ST. LOUIS--(BUSINESS WIRE)--Stifel Financial Corp. (“Stifel” or the “Company”) (NYSE: SF) announced today that its principal operating subsidiary, Stifel, Nicolaus & Company, Incorporated (“Stifel Nicolaus”), successfully completed the acquisition of 56 branches from UBS Financial Services Inc. (“UBS”). The acquisition was completed in four waves.
As a result of the acquisition, Stifel Nicolaus hired 495 Financial Advisors and support staff in these branches and successfully converted approximately 144,000 accounts with approximately $16.2 billion in assets under management, including related Reg U and Reg T loans of $204.4 million and $1.7 billion in money market accounts and FDIC-insured balances to the Stifel Nicolaus platform. In 2008, these branches generated estimated total revenue of approximately $120 million. As a result, Stifel Nicolaus now has a network of 1,900 Financial Advisors in its Private Client Group segment, consisting of 1,716 employees in 273 offices in 41 states and 184 independent contractors.
The transaction was structured as an asset purchase for cash at a premium over certain balance sheet items, subject to adjustment. The payments to UBS included:
In addition, a contingent earn-out payment is payable based on the performance of those UBS Financial Advisors who joined Stifel Nicolaus, over the two-year period following the closing.
As previously disclosed, the acquisition is expected to be accretive to Stifel’s earnings in the first year.
Stifel Financial Corp. (NYSE: SF) is a financial services holding company headquartered in St. Louis. It operates 298 offices in 41 states and the District of Columbia through its principal subsidiary, Stifel, Nicolaus & Company, Incorporated, and 3 European offices through Stifel Nicolaus Limited. Stifel Nicolaus provides securities brokerage, investment banking, trading, investment advisory, and related financial services, primarily, to individual investors, professional money managers, businesses, and municipalities. Stifel Bank & Trust offers a full range of consumer and commercial lending solutions. To learn more about Stifel, please visit the Company’s web site at www.stifel.com.
This press release contains certain statements that may be deemed to be “forward-looking statements” within the meaning of Section 27A of the Securities Act of 1933 and Section 21E of the Securities Exchange Act of 1934. All statements in this press release not dealing with historical results are forward-looking and are based on various assumptions. The forward-looking statements in this press release are subject to risks and uncertainties that could cause actual results to differ materially from those expressed in or implied by the statements.
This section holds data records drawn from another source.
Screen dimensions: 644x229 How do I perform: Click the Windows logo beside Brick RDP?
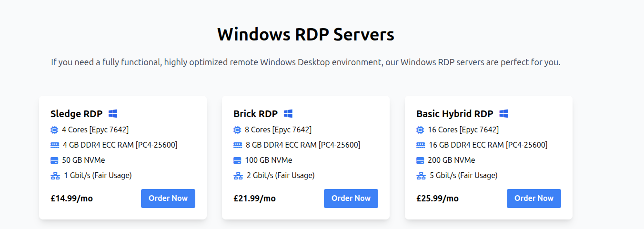pyautogui.click(x=288, y=114)
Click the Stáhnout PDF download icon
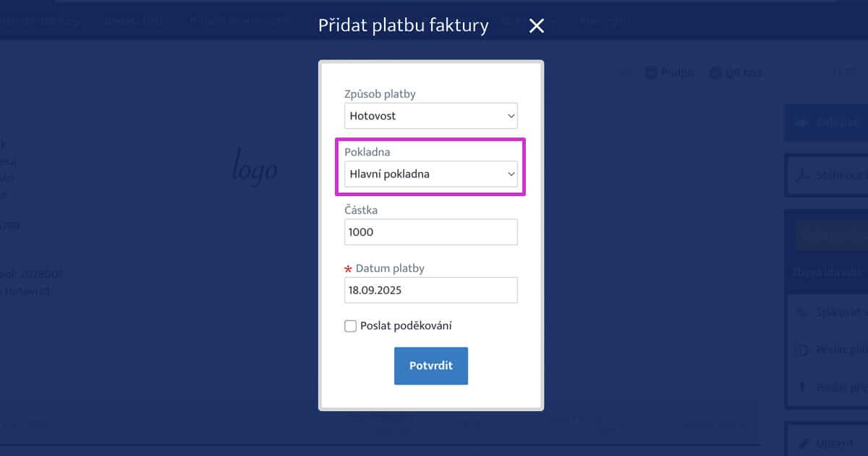The height and width of the screenshot is (456, 868). click(x=801, y=175)
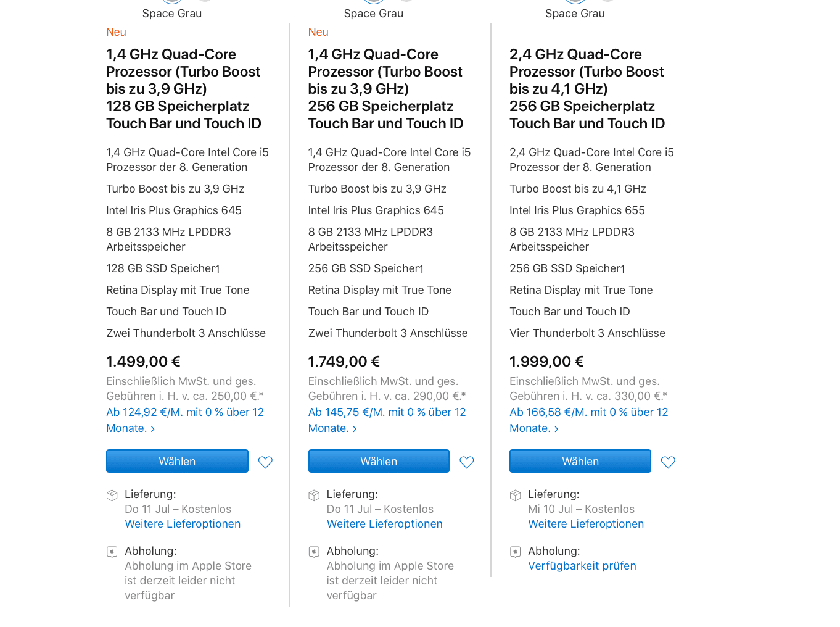
Task: Click the delivery box icon for the 128 GB model
Action: point(112,495)
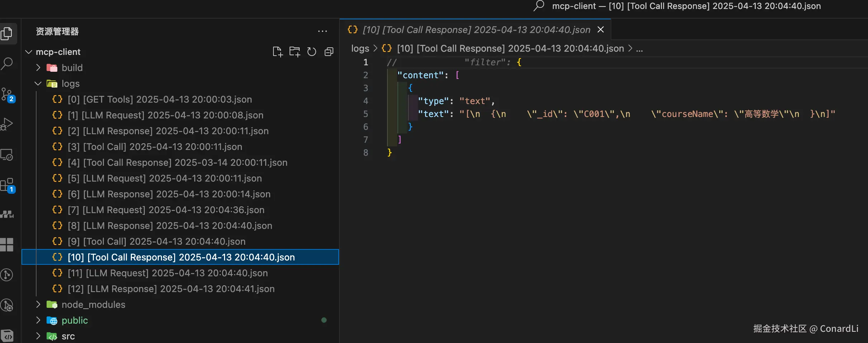The image size is (868, 343).
Task: Close the open JSON editor tab
Action: (x=601, y=30)
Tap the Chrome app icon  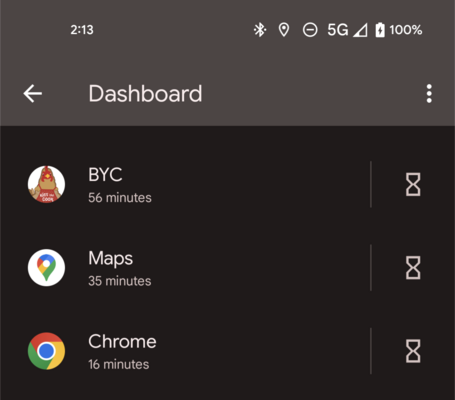pos(46,351)
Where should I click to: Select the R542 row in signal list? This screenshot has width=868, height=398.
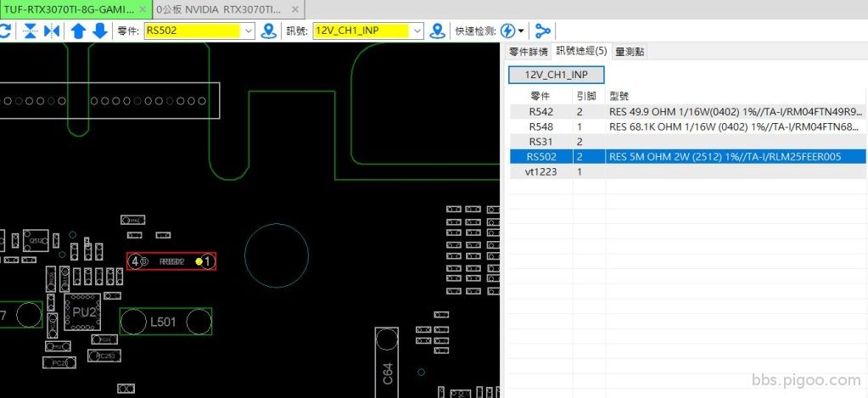coord(540,111)
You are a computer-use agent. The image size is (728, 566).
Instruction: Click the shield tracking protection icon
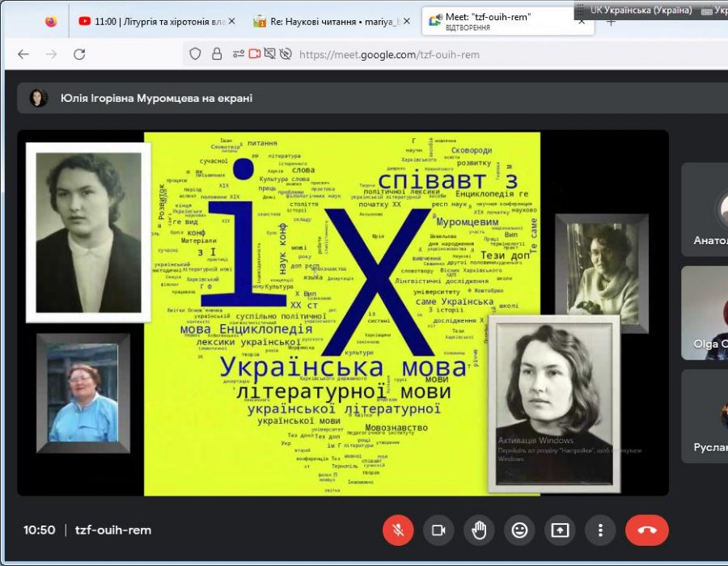[x=195, y=54]
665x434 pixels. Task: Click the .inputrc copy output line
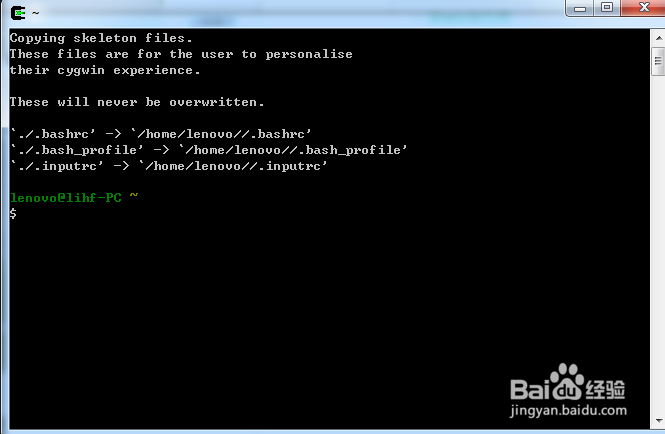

Factors that may cause actual results to differ materially from those contemplated by such forward-looking statements include, among other things, the following possibilities: the ability to successfully integrate the acquired companies or to complete the acquisition of the branch offices and financial advisors as part of the our transaction with UBS; a material adverse change in the financial condition; the risk of borrower, depositor and other customer attrition; a change in general business and economic conditions; changes in the interest rate environment, deposit flows, loan demand, real estate values, and competition; changes in accounting principles, policies or guidelines; changes in legislation and regulation; other economic, competitive, governmental, regulatory, geopolitical, and technological factors affecting the companies’ operations, pricing, and services; and other risk factors referred to from time to time in filings made by Stifel with the Securities and Exchange Commission. Forward-looking statements speak only as to the date they are made. Stifel does not undertake to update forward-looking statements to reflect circumstances or events that occur after the date the forward-looking statements are made. Stifel disclaims any intent or obligation to update these forward-looking statements.